**Document passage:**
++++++++
Collaboration does not happen on its own. Keeping these six principles of effective collaboration in mind will help organizations and leaders be more successful by being more collaborative and transparent.

1. Openness

Collaboration begins with adopting a new mindset of openness and working out loud. This openness will welcome others into your work, and into the work of your team. Share your work, share your work progress, and share your work in progress. A spirit of openness and generosity brings more opportunity for more collaboration and connection.

2. Bravery

We want our work to represent the very best of who we are and what we do, and sharing our work before it is complete is brave. We make ourselves vulnerable to criticism and correction, even before our work is done. Trying new tools and techniques requires a level of bravery. The tools are unknown. The tools may not work as well as we wish they did, or in the way we wish they did. We are experimenting, and we don’t know the outcome. We are being brave, and our bravery can result in more communication and more confidence in our partnerships. Being brave leads us to try new things, and encourages collaboration with others.
++++++++
Records for finding displayed items:

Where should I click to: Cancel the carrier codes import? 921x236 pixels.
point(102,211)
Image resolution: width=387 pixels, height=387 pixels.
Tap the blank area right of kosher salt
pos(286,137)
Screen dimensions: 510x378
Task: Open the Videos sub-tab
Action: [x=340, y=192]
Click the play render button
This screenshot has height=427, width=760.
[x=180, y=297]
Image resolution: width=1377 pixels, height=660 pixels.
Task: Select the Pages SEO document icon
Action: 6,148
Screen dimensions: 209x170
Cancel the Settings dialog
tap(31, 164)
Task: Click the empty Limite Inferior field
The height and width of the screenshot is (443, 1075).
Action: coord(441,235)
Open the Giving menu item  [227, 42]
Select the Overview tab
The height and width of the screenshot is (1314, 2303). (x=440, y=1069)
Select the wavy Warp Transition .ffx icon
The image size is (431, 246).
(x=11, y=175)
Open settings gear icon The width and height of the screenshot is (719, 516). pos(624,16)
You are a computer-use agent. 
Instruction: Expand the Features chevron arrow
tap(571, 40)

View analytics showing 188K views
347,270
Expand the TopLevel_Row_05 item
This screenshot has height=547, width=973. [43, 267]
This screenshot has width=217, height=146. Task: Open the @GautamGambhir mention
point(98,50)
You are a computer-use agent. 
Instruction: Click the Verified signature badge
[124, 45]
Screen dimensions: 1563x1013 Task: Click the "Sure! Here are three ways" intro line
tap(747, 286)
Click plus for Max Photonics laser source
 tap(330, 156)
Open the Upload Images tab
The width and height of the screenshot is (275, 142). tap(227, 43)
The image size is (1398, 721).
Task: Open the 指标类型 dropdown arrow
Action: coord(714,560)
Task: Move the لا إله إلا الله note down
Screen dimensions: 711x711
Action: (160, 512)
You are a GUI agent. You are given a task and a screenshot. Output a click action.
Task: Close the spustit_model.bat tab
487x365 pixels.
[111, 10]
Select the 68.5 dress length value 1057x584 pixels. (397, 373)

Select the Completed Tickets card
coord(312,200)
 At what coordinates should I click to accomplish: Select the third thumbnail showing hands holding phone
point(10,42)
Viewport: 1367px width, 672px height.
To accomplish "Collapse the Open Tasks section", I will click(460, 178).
++++++++
**Directions:**
1 > Quote the passage on collaboration principles between "We want our" and "collaboration with others.", inclusive.
2 > In the passage on collaboration principles, what does collaboration begin with?

**Solutions to the problems:**
1 >
We want our work to represent the very best of who we are and what we do, and sharing our work before it is complete is brave. We make ourselves vulnerable to criticism and correction, even before our work is done. Trying new tools and techniques requires a level of bravery. The tools are unknown. The tools may not work as well as we wish they did, or in the way we wish they did. We are experimenting, and we don’t know the outcome. We are being brave, and our bravery can result in more communication and more confidence in our partnerships. Being brave leads us to try new things, and encourages collaboration with others.

2 > Adopting a new mindset of openness and working out loud.